When it comes to treating pain, doctors seem to be experiencing a bit of an identity crisis. The steep rise in overdose deaths attributed to opioids has created mounting regulatory pressures on doctors to prescribe less opioids. But just saying “no” doesn’t solve the problem or make it go away. So, when it comes to treating pain, what should be the role(s) of the physician? Let’s take a look at some of the usual suspects and go from there:

  • The Diagnostician: Patients often go to their doctors for answers. There is an expectation that there is a test out there that will explain any medical condition, but while that can work for acute problems like a broken bone, when the pain is more chronic that simply isn’t the case. There is no test that can fully explain the human condition when it is suffering from the unnerving experience of chronic pain. There are just too many factors involved to paint a real picture with just lab tests and radiology reports.
  • The Symptom Manager: No matter what you may be feeling – pain, depression, anxiety, fatigue – some just want their physician to make it go away. And that often leads to a whole host of medications, including painkillers of many shapes and sizes, sleeping pills, antidepressants, and anxiety medications. But unfortunately, just piling a bunch of medications on the problem with the hope that it will go away doesn’t work well, nor does it get to the root of the problem.
  • The Advocate: Many patients with a chronic disease can feel like they are swimming upstream and want to feel as though their physician will go to bat for them. Their doctor will do what it takes to fight through the red tape and insurance hurdles to make sure they get what they need.

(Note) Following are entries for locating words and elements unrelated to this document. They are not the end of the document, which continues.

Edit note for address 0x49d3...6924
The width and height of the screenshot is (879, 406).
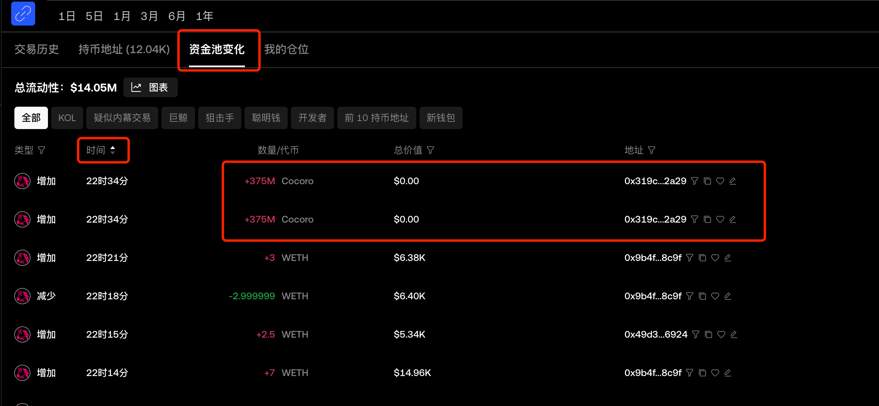point(734,334)
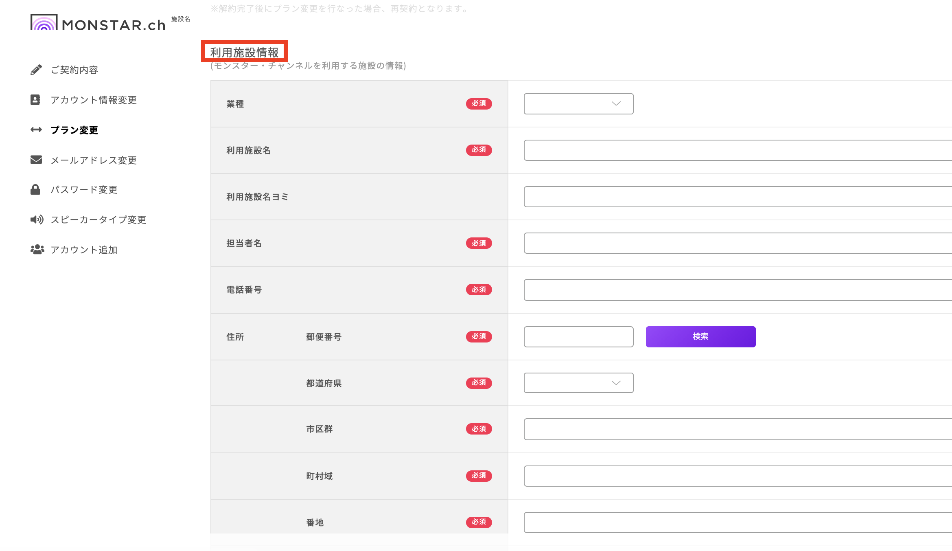The width and height of the screenshot is (952, 551).
Task: Open the 都道府県 dropdown
Action: 578,383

But if we dive deeper, adding some of these other roles just might add greater value to what you can get from the doctor/patient relationship:

  • The Scientist: Sadly, when it comes to treating pain, a lot of the care that gets provided does not follow the science, or what we refer to as evidence-based medicine. One of the basic tenets of medicine is to do no harm, but how often do we see doctors and patients want to “try” things just for the outside chance that it could make a difference? The problem with that is it leads to and endless stream of life-altering complications and side effects that can make the situation worse instead of better.
  • The Life Coach: When it comes to chronic disease management a lot of education and a good measure of motivation is needed to create lasting and impactful progress. An effective life coach needs to be a great communicator who can really connect with their audience. How the message is delivered can be just as important as what the message is about.
  • The Healer: The pinnacle of being a great doctor is to be a healer, sometimes at a deeper level. The pain experience often has many sides to it. Everything from muscles, joints, and nerves to mood, attitude, family dynamics, and even past experiences can matter. The true healer is able to synthesize a plan for this diverse set of interconnected factors while seeing the big picture and not settling for quick fixes.

Whatever role(s) you would like your physician to play in your life, it might be worth evaluating how things are going and why, and then take stock of how you and your physician can work better together to create long-term success.